<<<<

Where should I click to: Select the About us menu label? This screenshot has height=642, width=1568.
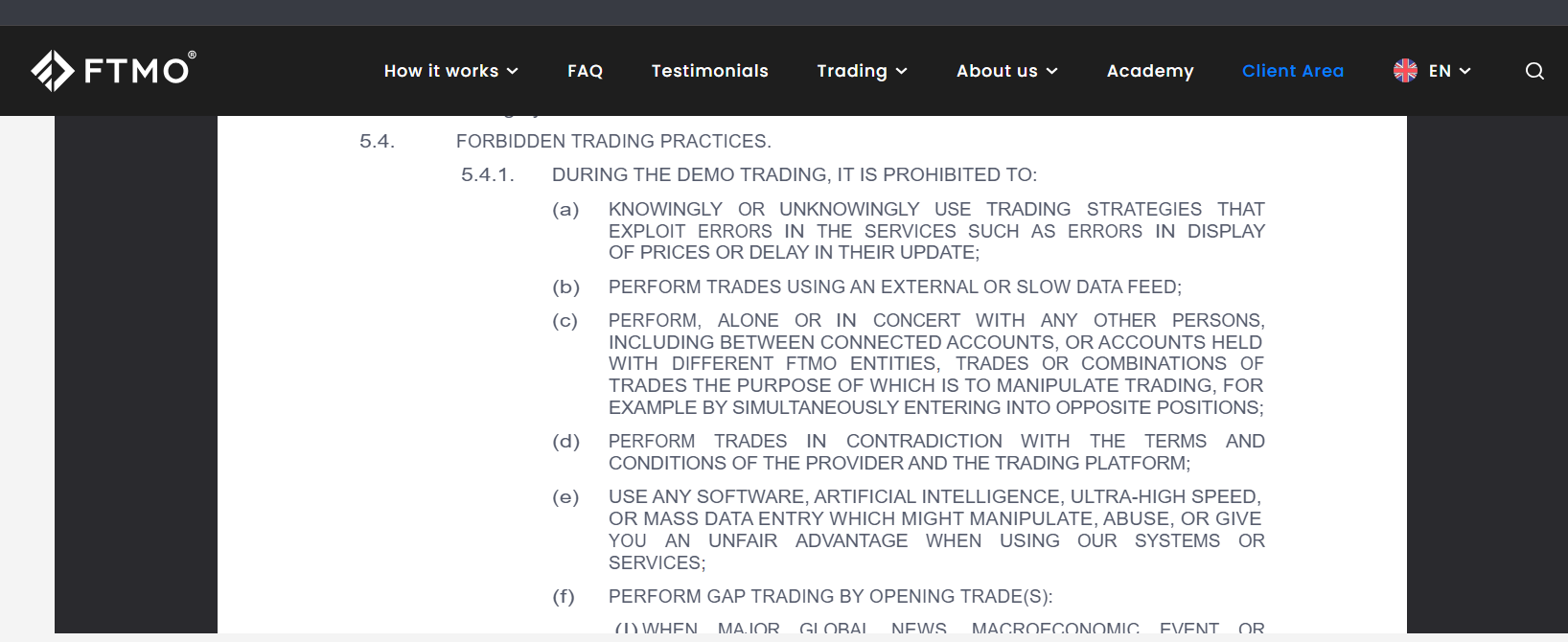(997, 71)
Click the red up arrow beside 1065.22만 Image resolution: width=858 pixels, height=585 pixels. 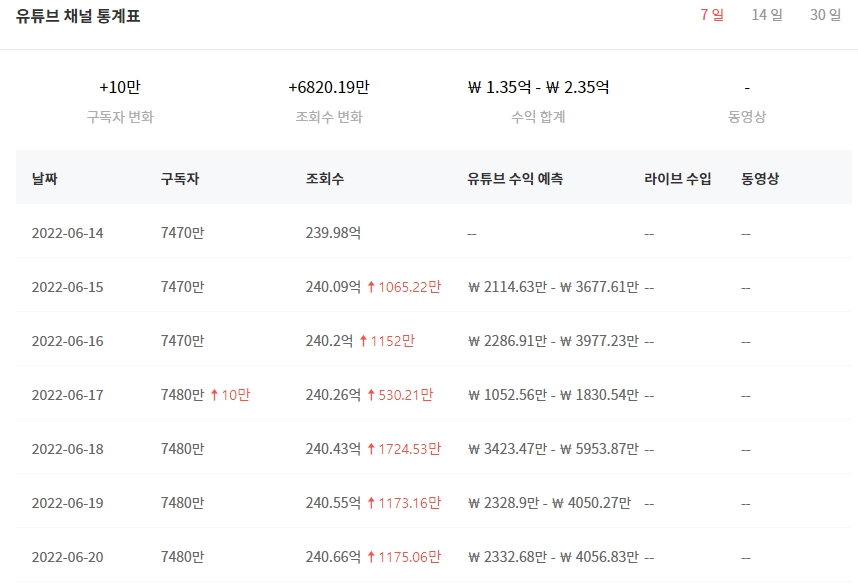[371, 286]
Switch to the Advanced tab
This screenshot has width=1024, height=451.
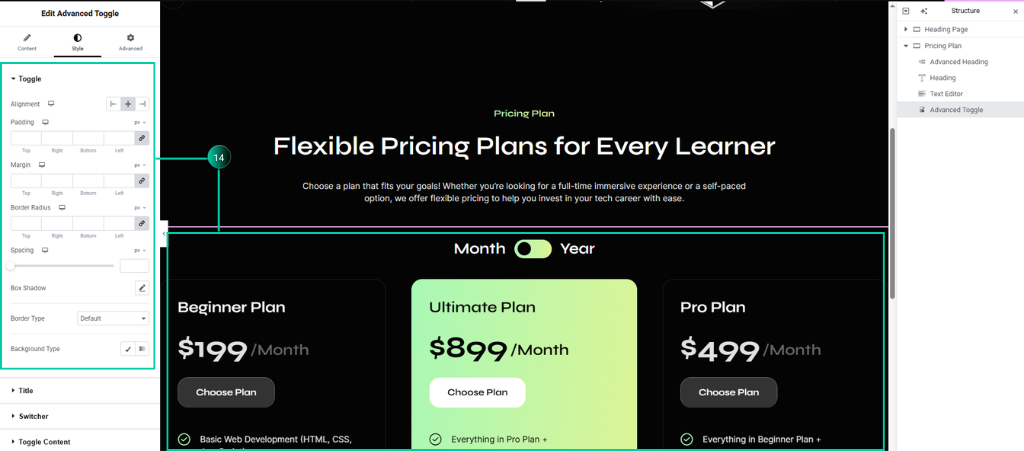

>>>>

Omitting all pictures, restate word for word the lines from the one containing "Switch to the Advanced tab" through the last line of the data.

:: Task result ::
Switch to the Advanced tab
This screenshot has width=1024, height=451.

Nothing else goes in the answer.